= PROMPT =
Can you reproduce every one of the records below, word for word and line for line, with nothing changed?

= DATASET CONTENT =

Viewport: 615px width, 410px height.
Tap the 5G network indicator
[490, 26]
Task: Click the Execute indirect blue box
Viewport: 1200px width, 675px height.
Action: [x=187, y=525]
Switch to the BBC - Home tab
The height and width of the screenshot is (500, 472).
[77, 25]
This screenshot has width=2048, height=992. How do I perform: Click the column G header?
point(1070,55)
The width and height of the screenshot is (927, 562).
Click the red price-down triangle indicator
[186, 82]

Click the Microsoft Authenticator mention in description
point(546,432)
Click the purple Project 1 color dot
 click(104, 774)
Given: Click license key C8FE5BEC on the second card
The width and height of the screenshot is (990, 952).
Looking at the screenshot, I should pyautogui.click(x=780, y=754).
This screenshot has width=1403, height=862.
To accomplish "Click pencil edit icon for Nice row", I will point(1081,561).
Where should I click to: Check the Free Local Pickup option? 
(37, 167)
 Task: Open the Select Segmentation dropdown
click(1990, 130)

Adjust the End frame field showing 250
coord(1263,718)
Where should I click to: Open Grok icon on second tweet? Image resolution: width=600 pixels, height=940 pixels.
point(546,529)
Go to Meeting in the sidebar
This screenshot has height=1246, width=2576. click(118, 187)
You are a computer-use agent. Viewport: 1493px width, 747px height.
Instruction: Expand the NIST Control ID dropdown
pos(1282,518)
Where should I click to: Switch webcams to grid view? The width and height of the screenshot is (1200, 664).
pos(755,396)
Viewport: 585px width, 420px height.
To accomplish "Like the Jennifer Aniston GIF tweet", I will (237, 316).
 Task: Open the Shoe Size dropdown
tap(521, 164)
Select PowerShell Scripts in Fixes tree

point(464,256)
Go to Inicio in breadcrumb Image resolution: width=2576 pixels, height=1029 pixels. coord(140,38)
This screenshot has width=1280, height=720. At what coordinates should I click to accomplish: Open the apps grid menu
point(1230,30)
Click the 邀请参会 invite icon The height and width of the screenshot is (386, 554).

= ANSWER =
Viewport: 615px width, 410px height.
Tap the 5G network indicator
[490, 26]
Task: Click the Execute indirect blue box
Viewport: 1200px width, 675px height.
Action: [x=187, y=525]
Switch to the BBC - Home tab
The height and width of the screenshot is (500, 472).
[77, 25]
This screenshot has width=2048, height=992. How do I perform: Click the column G header?
point(1070,55)
The width and height of the screenshot is (927, 562).
Click the red price-down triangle indicator
[186, 82]

Click the Microsoft Authenticator mention in description
point(546,432)
Click the purple Project 1 color dot
 click(104, 774)
Given: Click license key C8FE5BEC on the second card
The width and height of the screenshot is (990, 952).
Looking at the screenshot, I should pyautogui.click(x=780, y=754).
This screenshot has width=1403, height=862.
To accomplish "Click pencil edit icon for Nice row", I will point(1081,561).
Where should I click to: Check the Free Local Pickup option? 
(37, 167)
 Task: Open the Select Segmentation dropdown
click(1990, 130)

Adjust the End frame field showing 250
coord(1263,718)
Where should I click to: Open Grok icon on second tweet? Image resolution: width=600 pixels, height=940 pixels.
point(546,529)
Go to Meeting in the sidebar
This screenshot has height=1246, width=2576. click(118, 187)
You are a computer-use agent. Viewport: 1493px width, 747px height.
Instruction: Expand the NIST Control ID dropdown
pos(1282,518)
Where should I click to: Switch webcams to grid view? The width and height of the screenshot is (1200, 664).
pos(755,396)
Viewport: 585px width, 420px height.
To accomplish "Like the Jennifer Aniston GIF tweet", I will (237, 316).
 Task: Open the Shoe Size dropdown
tap(521, 164)
Select PowerShell Scripts in Fixes tree

point(464,256)
Go to Inicio in breadcrumb Image resolution: width=2576 pixels, height=1029 pixels. coord(140,38)
This screenshot has width=1280, height=720. At what coordinates should I click to accomplish: Open the apps grid menu
point(1230,30)
Click the 邀请参会 invite icon The height and width of the screenshot is (386, 554).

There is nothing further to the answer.